In case the page ever goes away (yes, quite aware of the irony should that happen), here’s the text of it, with the referenced projects linked:

I’ve been a book lover ever since the day I learned to read. Several years ago I discovered Project Gutenberg while surfing the net and was delighted to find so many good books freely available. I downloaded all the etexts I was interested in and read quite a few of them. After a few years, I decided to get more involved, so I started proofing with Distributed Proofreaders. I liked that a lot — I was a newspaper editor in high school for two years — but I felt an itch to try to produce etexts on my own. I didn’t have a scanner, however, so the only solution I could see at the time was to find a book and start typing it in by hand. I’m a relatively fast typist and I figured it wouldn’t take that long.

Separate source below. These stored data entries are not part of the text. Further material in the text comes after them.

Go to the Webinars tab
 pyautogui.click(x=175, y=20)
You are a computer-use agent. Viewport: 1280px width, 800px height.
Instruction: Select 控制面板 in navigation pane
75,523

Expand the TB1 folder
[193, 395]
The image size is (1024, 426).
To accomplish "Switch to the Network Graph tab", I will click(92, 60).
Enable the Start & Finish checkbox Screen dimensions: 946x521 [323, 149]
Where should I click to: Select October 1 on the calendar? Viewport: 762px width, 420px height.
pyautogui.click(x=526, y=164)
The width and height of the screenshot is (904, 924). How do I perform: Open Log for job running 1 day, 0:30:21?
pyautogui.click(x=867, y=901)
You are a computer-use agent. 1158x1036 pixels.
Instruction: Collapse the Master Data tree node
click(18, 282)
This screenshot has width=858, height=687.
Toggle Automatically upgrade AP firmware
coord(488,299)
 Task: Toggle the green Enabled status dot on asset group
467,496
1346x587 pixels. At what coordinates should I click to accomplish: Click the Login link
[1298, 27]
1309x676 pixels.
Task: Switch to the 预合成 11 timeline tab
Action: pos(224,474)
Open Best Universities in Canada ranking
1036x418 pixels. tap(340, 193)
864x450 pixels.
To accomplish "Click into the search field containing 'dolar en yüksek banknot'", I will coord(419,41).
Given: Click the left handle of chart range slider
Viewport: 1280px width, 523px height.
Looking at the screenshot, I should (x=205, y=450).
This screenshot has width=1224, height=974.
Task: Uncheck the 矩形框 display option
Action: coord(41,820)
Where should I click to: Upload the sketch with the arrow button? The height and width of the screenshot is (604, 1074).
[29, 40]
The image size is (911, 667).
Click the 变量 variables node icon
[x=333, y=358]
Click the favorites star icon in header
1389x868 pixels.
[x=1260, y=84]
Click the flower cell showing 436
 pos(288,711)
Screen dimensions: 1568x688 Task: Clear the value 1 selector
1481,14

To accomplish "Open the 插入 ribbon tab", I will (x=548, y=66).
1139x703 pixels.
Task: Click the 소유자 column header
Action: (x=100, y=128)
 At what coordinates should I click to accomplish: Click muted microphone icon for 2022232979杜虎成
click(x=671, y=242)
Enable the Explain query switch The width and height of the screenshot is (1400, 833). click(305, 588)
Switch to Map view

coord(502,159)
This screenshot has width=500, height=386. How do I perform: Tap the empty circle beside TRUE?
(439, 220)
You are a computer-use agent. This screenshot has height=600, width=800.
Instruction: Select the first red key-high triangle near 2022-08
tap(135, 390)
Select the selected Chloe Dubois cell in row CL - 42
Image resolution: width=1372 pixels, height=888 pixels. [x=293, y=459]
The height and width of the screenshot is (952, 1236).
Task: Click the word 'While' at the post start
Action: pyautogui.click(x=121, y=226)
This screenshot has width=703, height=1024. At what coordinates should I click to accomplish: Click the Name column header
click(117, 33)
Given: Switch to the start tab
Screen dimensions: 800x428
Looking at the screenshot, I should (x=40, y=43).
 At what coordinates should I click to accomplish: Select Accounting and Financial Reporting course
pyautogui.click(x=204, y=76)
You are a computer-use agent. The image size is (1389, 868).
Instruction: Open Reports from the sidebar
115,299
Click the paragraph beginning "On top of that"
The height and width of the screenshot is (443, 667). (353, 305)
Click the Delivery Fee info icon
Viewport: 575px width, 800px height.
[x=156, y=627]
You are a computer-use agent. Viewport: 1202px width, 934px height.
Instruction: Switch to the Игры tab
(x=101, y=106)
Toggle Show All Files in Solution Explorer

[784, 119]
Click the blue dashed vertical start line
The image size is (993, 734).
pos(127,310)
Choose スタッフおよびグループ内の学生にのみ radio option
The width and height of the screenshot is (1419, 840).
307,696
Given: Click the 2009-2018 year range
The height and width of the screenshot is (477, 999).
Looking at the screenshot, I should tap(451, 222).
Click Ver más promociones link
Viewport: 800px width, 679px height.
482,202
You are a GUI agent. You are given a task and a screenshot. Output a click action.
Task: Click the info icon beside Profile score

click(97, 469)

So, I went to my university library, found a pre-1923 edition of G.K. Chesterton’s The Ball and the Cross (Chesterton is one of my favorite writers), and began typing. It took much longer than I expected — certainly over 30 hours, perhaps even close to 50. When I finished, I came across a page on the PG site that mentioned there should be two spaces between sentences. I looked at the etext I’d just typed in and realized in horror that I’d used single spaces the whole way through. :) [1] I had been sure that PG used single spaces, convinced that I’d read it in one of the PG docs, which had taken a little while to get used to since I normally use two spaces. But all the PG etexts I checked had two spaces between sentences, so I began the monotonous task of adding an extra space between each sentence (and being very careful not to add spaces in where they shouldn’t be). Several hours later the book was finally done. I’d gotten copyright clearance before I started, so I soon submitted it and within a few days I saw those lovely words in my inbox, “Posted (#5265, Chesterton)”.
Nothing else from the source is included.